To wait on the result of Workflow Execution in the same process that invoked it, call Get() on the instance of WorkflowRun that is returned by the ExecuteWorkflow() call.

 workflowRun, err := c.ExecuteWorkflow(context.Background(), workflowOptions, YourWorkflowDefinition, param)
if err != nil {
// ...
}
var result YourWorkflowResponse
err = workflowRun.Get(context.Background(), &result)
if err != nil {
// ...
}
// ...
}

However, the result of a Workflow Execution can be obtained from a completely different process. All that is needed is the Workflow Id. (A Run Id is optional if more than one closed Workflow Execution has the same Workflow Id.) The result of the Workflow Execution is available for as long as the Workflow Execution Event History remains in the system.

Call the GetWorkflow() method on an instance of the Go SDK Client and pass it the Workflow Id used to spawn the Workflow Execution.

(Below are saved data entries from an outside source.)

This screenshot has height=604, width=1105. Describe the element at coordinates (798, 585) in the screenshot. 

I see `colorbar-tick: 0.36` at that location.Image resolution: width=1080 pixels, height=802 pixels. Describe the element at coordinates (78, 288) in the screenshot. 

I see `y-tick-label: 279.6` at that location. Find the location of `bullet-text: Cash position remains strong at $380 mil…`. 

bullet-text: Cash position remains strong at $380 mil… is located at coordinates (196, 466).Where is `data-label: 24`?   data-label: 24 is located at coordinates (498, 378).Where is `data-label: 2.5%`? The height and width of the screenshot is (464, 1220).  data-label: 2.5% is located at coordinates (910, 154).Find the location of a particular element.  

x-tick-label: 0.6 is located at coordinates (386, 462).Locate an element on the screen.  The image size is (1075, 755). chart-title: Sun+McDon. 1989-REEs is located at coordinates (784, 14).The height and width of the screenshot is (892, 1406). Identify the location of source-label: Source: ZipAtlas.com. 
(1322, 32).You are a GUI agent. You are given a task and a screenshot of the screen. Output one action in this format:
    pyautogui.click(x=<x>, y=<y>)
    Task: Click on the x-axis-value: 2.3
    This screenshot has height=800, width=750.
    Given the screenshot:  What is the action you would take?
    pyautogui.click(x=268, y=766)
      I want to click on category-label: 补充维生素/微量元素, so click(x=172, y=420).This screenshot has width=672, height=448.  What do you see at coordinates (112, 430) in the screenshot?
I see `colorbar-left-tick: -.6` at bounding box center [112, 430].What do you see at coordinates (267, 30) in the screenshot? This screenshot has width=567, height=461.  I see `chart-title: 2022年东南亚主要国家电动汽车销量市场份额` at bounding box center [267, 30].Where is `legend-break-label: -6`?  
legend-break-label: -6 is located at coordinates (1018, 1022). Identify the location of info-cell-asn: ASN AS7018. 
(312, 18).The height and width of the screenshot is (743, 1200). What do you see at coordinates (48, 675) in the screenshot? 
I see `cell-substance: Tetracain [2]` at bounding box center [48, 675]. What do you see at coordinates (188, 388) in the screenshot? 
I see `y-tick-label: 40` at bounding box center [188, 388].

Then call the Get() method on the instance of WorkflowRun that is returned, passing it a pointer to populate the result.

 // ...
workflowID := "Your-Custom-Workflow-Id"
workflowRun := c.GetWorkflow(context.Background, workflowID)

var result YourWorkflowResponse
err = workflowRun.Get(context.Background(), &result)
if err != nil {
// ...
}
// ...

Get last completion result

In the case of a Temporal Cron Job, you might need to get the result of the previous Workflow Run and use it in the current Workflow Run.

To do this, use the HasLastCompletionResult and GetLastCompletionResult APIs, available from the go.temporal.io/sdk/workflow package, directly in your Workflow code.

type CronResult struct {
Count int
}

func YourCronWorkflowDefinition(ctx workflow.Context) (CronResult, error) {
count := 1

if workflow.HasLastCompletionResult(ctx) {
var lastResult CronResult
if err := workflow.GetLastCompletionResult(ctx, &lastResult); err == nil {
count = count + lastResult.Count
}
}

newResult := CronResult {
Count: count,
}
return newResult, nil
}

This will work even if one of the cron Workflow Runs fails. The next Workflow Run gets the result of the last successfully Completed Workflow Run.